Why GitHub Copilot's Billing Model is Fundamentally Broken
Theo - t3.gggo watch the original →
the gist
GitHub Copilot's transition from fixed message quotas to agentic, token-heavy workflows exposes the inherent instability of subscription-based billing when models can trigger unlimited, expensive tool-use loops.
The Flaw of Message-Based Billing
Modern AI development has shifted from simple chat interfaces to agentic workflows where a single user prompt can trigger dozens of recursive tool calls. Theo argues that billing these interactions as 'messages' is a fundamental error. In a traditional chat, one message equals one response. In an agentic loop, a single message can trigger multiple search queries, file reads, and reasoning steps, each consuming significant GPU compute. Because the cost delta between a simple query and a complex, multi-step agentic task can range from pennies to hundreds of dollars, fixed-price subscriptions are economically unsustainable for providers and prone to abuse.

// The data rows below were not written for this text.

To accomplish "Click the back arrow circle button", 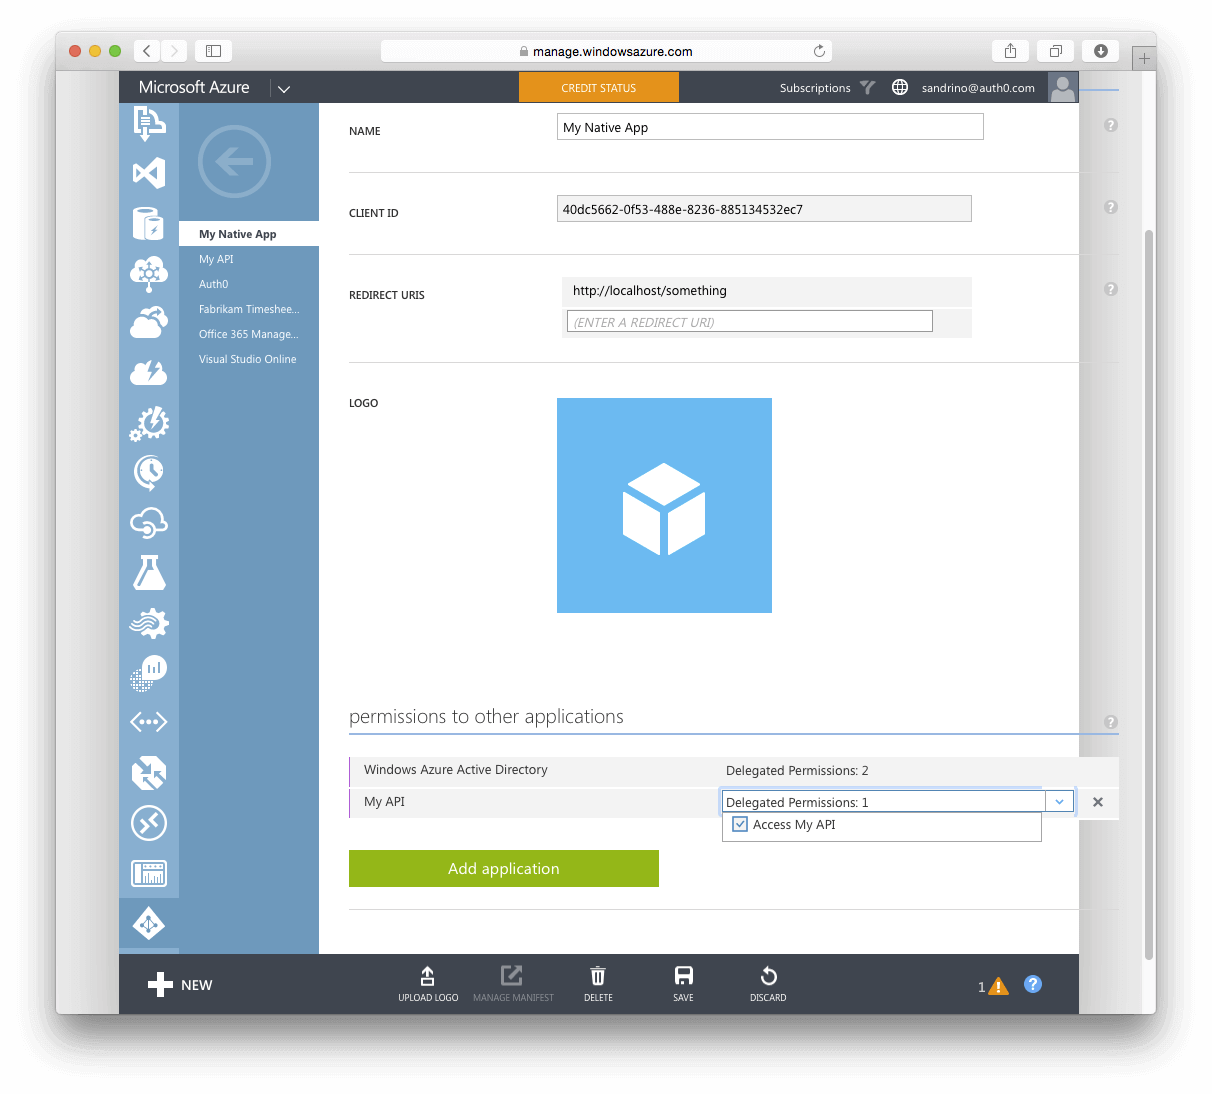I will point(234,161).
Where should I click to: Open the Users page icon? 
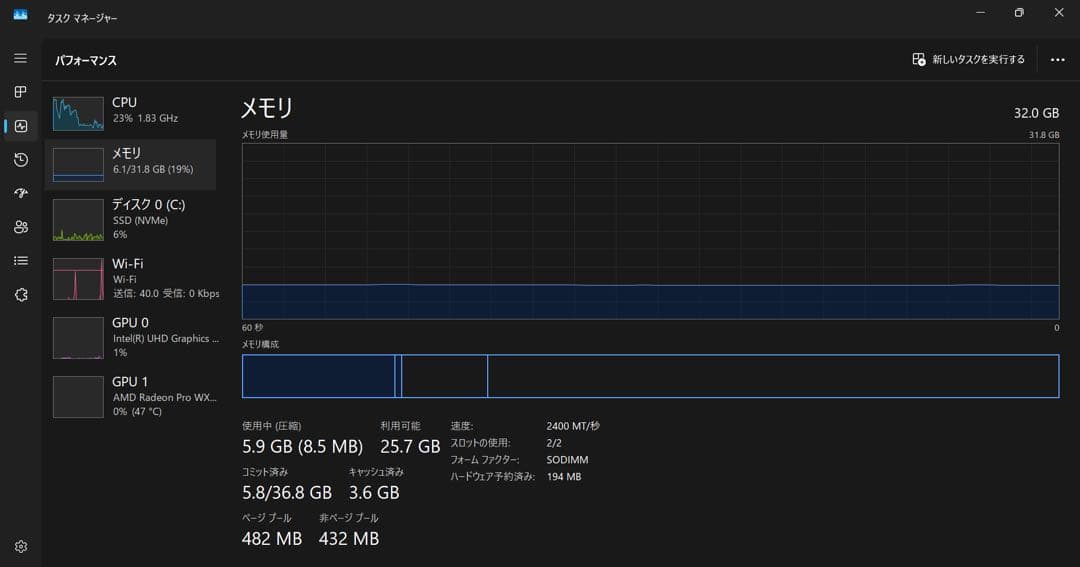pyautogui.click(x=20, y=227)
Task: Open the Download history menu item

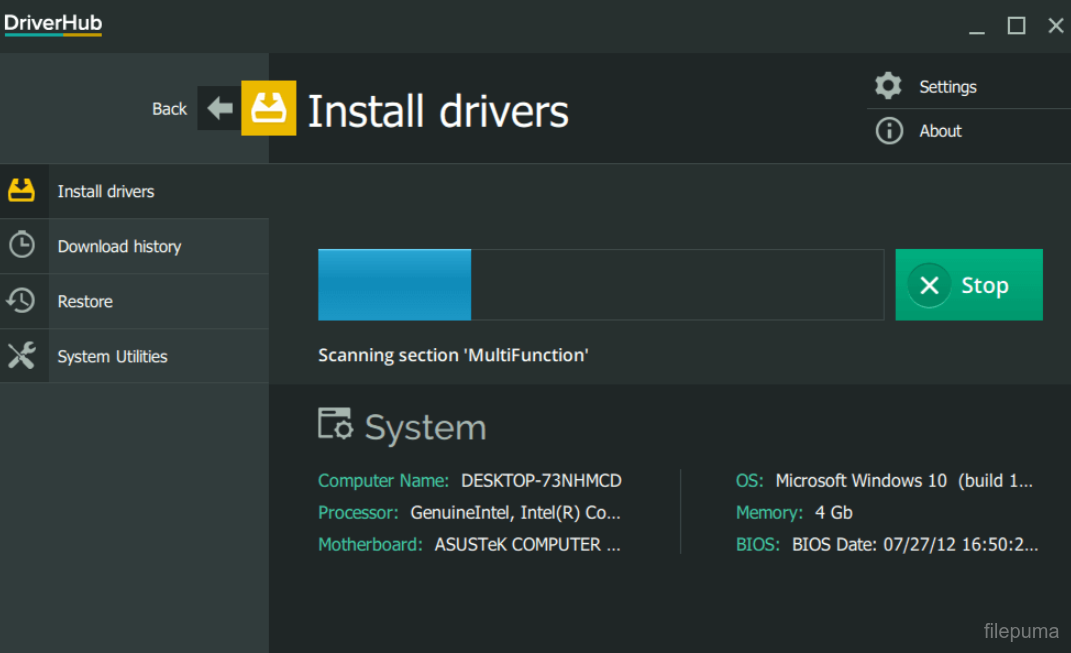Action: tap(119, 246)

The Economics of Inference
There are four primary ways to bill for AI inference: subscriptions with rate limits, subscriptions with message limits, subscriptions with spend limits, and dedicated compute. Theo highlights that 'message limits' are the most dangerous for small businesses because they fail to account for token variance. He shares his experience with T3 Chat, where a small percentage of users—often using tools like Repix to compress entire codebases into a single prompt—were costing the business hundreds of dollars in inference fees while paying only a nominal subscription price. This forced a pivot to stricter limits to prevent bankruptcy.
The Copilot Exploitation
GitHub Copilot, backed by Microsoft's massive capital, has historically subsidized these costs. However, as Copilot evolves into a full agentic solution, the cost per user has skyrocketed. Theo demonstrates that by running complex cryptography challenges that force the model into long-running reasoning loops, a single 'message' can cost over $60 in raw inference. By leveraging these agentic capabilities, a user on a $40/month plan could theoretically consume nearly $100,000 worth of compute in a single month. The current billing model fails to account for this because it treats all 'messages' as equal units, ignoring the underlying token consumption and GPU time required for agentic reasoning.
The Trade-off of Transparency
Platforms like Cursor or OpenRouter offer more transparent spend-based models, but they lack the 'all-you-can-eat' psychological comfort that users demand. The tension lies between providing a predictable user experience and protecting the business from the 'long tail' of power users who can bankrupt a platform through strategic, high-compute usage. Theo concludes that as models become more capable, the industry must move toward token-based or usage-based billing, as the 'message' has ceased to be a meaningful unit of value.